Philadelphia Scientific’s Owner Has a Bright Idea: Electric Roads

How do you keep electric cars running? An innovative answer.

Frank Hebbert | Flickr | Shared under a Creative Commons license.

Frank Hebbert | Flickr | Shared under a Creative Commons license.

With the exception of Tesla, electric cars haven’t gotten very far with the American car-buying public — or manufacturers for that matter. One reason? Keeping them on the road is hard. They either need big, cumbersome batteries, or more recharging stations than currently exist. And the conundrum gets more pressing when you consider the coming advent of driverless — yes, driverless — cars that advocates envision will be on the road perpetually, never parking.

Will Jones, the owner of Montgomeryville-based Philadelphia Scientific, has helped offer a possible answer: Electric roads.

No, the entire road wouldn’t be electrified: Instead, a metal charging strip would be embedded in highways — creating miniature trolleys of a sort — ensuring travelers don’t run out of juice far away from home or civilization.

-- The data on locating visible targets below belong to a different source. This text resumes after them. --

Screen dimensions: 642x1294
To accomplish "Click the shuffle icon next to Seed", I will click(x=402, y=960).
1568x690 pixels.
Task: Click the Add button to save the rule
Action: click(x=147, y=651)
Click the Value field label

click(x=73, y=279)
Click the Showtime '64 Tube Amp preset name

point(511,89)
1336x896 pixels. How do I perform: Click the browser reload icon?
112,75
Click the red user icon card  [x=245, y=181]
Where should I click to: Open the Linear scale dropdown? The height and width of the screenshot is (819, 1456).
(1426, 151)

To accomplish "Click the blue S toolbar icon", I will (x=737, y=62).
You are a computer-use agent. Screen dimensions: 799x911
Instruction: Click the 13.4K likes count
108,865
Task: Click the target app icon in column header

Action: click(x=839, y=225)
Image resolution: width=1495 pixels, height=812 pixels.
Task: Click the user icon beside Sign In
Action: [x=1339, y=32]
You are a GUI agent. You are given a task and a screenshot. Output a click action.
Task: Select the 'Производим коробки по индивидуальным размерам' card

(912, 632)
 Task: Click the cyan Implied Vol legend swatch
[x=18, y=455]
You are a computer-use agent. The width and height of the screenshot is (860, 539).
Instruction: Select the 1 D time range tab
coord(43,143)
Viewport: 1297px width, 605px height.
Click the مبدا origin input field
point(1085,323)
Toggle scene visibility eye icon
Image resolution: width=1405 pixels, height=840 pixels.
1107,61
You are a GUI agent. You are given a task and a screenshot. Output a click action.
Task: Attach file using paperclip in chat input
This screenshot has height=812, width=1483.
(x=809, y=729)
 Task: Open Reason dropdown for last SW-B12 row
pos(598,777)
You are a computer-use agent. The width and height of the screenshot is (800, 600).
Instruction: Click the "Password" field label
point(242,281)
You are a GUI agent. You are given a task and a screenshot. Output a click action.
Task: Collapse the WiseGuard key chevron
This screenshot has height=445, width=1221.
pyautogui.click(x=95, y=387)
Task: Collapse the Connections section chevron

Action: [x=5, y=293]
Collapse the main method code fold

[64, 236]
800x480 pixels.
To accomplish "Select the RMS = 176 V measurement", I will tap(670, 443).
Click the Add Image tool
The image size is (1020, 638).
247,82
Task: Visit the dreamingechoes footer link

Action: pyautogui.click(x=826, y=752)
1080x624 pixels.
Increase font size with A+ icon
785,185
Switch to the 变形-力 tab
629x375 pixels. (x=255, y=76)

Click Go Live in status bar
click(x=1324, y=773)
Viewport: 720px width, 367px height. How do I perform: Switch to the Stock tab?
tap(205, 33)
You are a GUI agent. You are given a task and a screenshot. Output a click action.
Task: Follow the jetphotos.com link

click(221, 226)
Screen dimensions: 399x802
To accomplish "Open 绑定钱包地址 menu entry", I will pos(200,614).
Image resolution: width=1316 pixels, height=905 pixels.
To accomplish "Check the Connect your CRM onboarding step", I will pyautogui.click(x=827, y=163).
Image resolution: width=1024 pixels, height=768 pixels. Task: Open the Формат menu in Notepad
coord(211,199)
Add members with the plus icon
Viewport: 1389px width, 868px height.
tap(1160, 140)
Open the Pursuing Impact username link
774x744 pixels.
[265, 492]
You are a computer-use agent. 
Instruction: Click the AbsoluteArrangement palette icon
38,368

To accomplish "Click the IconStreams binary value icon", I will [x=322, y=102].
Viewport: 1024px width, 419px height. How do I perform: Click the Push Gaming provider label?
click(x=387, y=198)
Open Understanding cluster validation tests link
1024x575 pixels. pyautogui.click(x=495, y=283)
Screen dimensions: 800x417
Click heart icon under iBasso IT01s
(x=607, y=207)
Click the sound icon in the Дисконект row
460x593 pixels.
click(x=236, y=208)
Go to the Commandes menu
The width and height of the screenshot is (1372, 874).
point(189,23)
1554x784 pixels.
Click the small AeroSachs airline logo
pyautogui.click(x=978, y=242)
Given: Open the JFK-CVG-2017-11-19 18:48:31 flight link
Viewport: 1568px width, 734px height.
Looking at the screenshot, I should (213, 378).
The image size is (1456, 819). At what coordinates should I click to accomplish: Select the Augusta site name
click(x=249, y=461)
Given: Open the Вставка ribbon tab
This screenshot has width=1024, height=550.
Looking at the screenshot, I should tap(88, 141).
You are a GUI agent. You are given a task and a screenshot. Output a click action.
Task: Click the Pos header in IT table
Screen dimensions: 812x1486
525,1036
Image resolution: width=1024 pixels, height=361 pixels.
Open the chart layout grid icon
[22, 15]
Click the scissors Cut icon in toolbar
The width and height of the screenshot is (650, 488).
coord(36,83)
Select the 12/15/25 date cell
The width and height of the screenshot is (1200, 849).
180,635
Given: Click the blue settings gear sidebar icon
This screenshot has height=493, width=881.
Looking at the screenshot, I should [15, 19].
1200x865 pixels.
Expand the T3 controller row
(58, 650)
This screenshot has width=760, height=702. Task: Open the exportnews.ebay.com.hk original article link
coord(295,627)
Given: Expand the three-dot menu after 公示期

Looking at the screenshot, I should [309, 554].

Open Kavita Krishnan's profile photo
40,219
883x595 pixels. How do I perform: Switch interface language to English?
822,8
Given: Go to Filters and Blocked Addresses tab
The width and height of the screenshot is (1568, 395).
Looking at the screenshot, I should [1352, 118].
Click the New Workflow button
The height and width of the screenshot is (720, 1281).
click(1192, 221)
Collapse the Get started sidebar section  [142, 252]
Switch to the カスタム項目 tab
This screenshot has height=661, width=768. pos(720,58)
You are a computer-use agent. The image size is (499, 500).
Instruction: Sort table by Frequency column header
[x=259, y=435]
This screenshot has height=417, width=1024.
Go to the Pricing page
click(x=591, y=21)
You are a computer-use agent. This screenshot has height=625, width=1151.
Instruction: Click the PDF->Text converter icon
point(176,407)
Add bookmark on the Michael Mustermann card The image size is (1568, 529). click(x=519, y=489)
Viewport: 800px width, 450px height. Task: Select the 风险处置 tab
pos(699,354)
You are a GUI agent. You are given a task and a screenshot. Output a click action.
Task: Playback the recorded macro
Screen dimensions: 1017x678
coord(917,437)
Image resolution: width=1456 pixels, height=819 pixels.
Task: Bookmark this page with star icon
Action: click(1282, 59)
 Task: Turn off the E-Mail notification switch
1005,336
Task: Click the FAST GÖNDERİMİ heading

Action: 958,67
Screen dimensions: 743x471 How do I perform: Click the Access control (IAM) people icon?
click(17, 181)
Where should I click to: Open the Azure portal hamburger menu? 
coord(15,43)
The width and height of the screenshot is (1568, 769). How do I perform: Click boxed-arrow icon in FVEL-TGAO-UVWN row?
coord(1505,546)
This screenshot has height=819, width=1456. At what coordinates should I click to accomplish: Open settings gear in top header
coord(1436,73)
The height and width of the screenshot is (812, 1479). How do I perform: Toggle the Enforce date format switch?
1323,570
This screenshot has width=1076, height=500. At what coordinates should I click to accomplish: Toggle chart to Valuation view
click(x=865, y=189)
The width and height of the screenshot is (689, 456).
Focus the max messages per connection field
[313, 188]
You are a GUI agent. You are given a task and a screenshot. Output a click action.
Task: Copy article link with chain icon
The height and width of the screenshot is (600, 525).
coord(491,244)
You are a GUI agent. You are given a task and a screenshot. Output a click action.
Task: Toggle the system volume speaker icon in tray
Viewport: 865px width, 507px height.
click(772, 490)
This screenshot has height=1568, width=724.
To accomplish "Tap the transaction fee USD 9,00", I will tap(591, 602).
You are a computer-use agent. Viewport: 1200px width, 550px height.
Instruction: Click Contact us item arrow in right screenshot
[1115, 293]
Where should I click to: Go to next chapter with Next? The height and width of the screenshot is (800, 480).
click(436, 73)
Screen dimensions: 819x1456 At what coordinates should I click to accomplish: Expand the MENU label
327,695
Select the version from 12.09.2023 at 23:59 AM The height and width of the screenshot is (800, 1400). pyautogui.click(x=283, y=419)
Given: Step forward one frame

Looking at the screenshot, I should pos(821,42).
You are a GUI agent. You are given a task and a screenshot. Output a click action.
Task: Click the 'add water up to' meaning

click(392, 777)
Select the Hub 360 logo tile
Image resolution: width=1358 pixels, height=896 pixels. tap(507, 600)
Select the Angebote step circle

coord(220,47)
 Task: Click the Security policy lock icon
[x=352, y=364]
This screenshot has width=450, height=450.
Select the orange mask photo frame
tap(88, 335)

The proposal just won an innovation award from the Smart Transportation Alliance.

“It’s a magical thing,” Jones told BloombergBusiness recently. “If you achieve direct contact, energy density for battery-electric cars goes from inadequate to infinite.”

The idea was produced by the Tracked Electric Vehicle Project, an open-sourced effort that Jones co-founded in 2012. The project has bases in both the United States and United Kingdom. His daughter, Caroline Jones Carrick, is director of the project.

“Ultimately, we want to see change: not only to road infrastructure, but to the way people travel across the world,” Carrick told the Scotsman after the award was announced. “Congestion, emissions problems and rising costs of road repairs need to be addressed now so the transportation of tomorrow is cleaner, greener, safer and affordable.”

She told The Fifth Estate: “My father is a businessman, a mechanical engineer. I call him a conscience entrepreneur, an entrepreneur with a conscience. The concept was his idea in order to help reduce emissions and our oil consumption and find a better way to get around. We never set out to make money and I’ve always been part of that goal. We feel that it has to be open source.”

BloombergBusiness reports the TEV Project plans to build a first trial road by next yea. The estimated cost: $1.2 million to $1.8 million per mile. Officials say it could cost $295 billion to electrify all 164,000 miles of U.S. federal highways.

Jones has owned Philadelphia Scientific since 1983.